Martina Navratilova defended herself against a tennis reporter who accused her of being “transphobic” and on an “anti-trans crusade.”
Navratilova’s face is on the Our Bodies, Our Sports “Take Back Title IX” bus that has been touring the country and was vandalized in Chapel Hill, N.C., with messages accusing the women participating of being anti-trans bigots, according to photos posted on social media.
In response, tennis reporter Ben Rothenberg took aim at Navratilova.
“Martina Navratilova turning this anti-trans crusade into her life’s obsession in recent years remains dispiriting! And she turns it into way more transphobic vitriol than just discussing sports fairness, as I’ve covered before, just being nasty and cruel and dehumanizing. Boo,” Rothenberg wrote in an X post on Friday.
The 67-year-old tennis legend replied to Rothenberg’s tweet.
“Yet another man telling women what they should care about.

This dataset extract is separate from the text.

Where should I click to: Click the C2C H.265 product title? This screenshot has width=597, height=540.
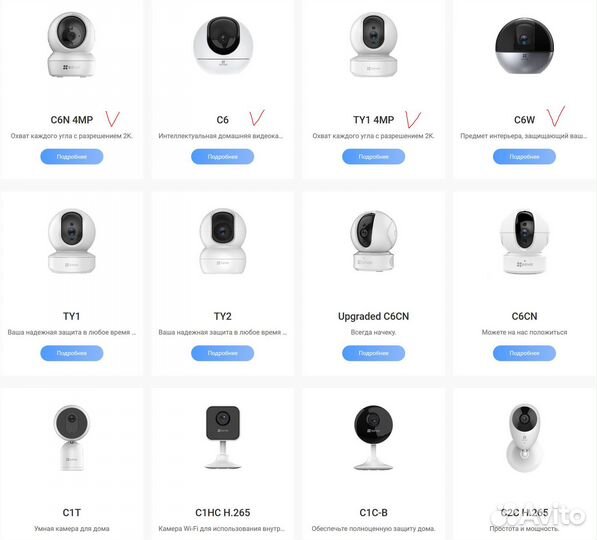[x=524, y=513]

And who are you exactly ? Oh yeah, the reporter who tells tennis players its off the record and then prints what they said anyway,” she wrote. “Good to know you care about women’s sports and women’s sex based spaces. I care.”
Rothenberg, a former New York Times writer who hosts the “No Challenges Remaining” podcast, then accused Navratilova of being a cyberbully.

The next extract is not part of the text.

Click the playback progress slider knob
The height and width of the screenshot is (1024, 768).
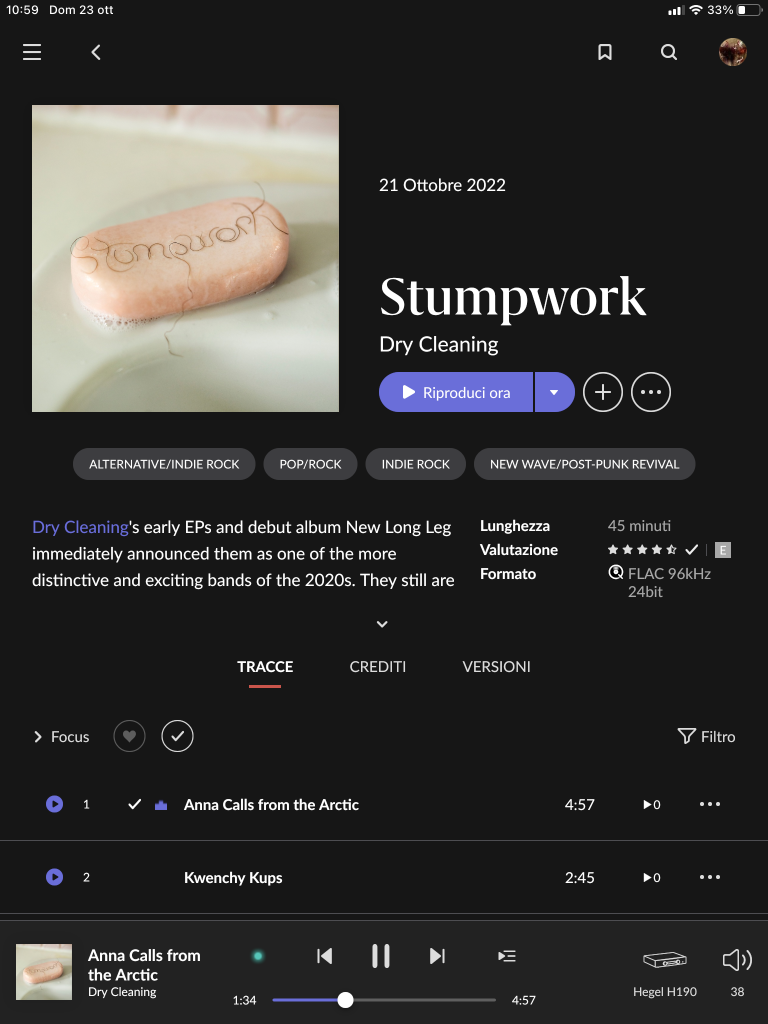pyautogui.click(x=345, y=1000)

“I’ve never done that. But I care also, about someone who was a beacon of freedom and inclusion in the sport I’ve covered sadly choosing to erode the platform she built with cyberbullying campaigns aimed at obscure, low-level amateur athletes,” he wrote. “I wish you were better than that.”
At that point, Navratilova had enough.
“Cyber bullying- wow. I am blocking you once and for all,” she wrote to Rothenberg. “For your information I am doing a whole lot more than just tweeting. You can just go away now. Hope I see your nasty self at Wimbledon- if you are there.”
Navratilova, who is a lesbian, wrote in a separate tweet that the people who vandalized the bus are “cowards and anarchists who don’t give a s–t about women.”
Navratilova is one of the most decorated athletes of all-time, having won 18 women’s singles grand slam titles, 31 women’s doubles grand slam titles and 10 mixed doubles grand slam titles.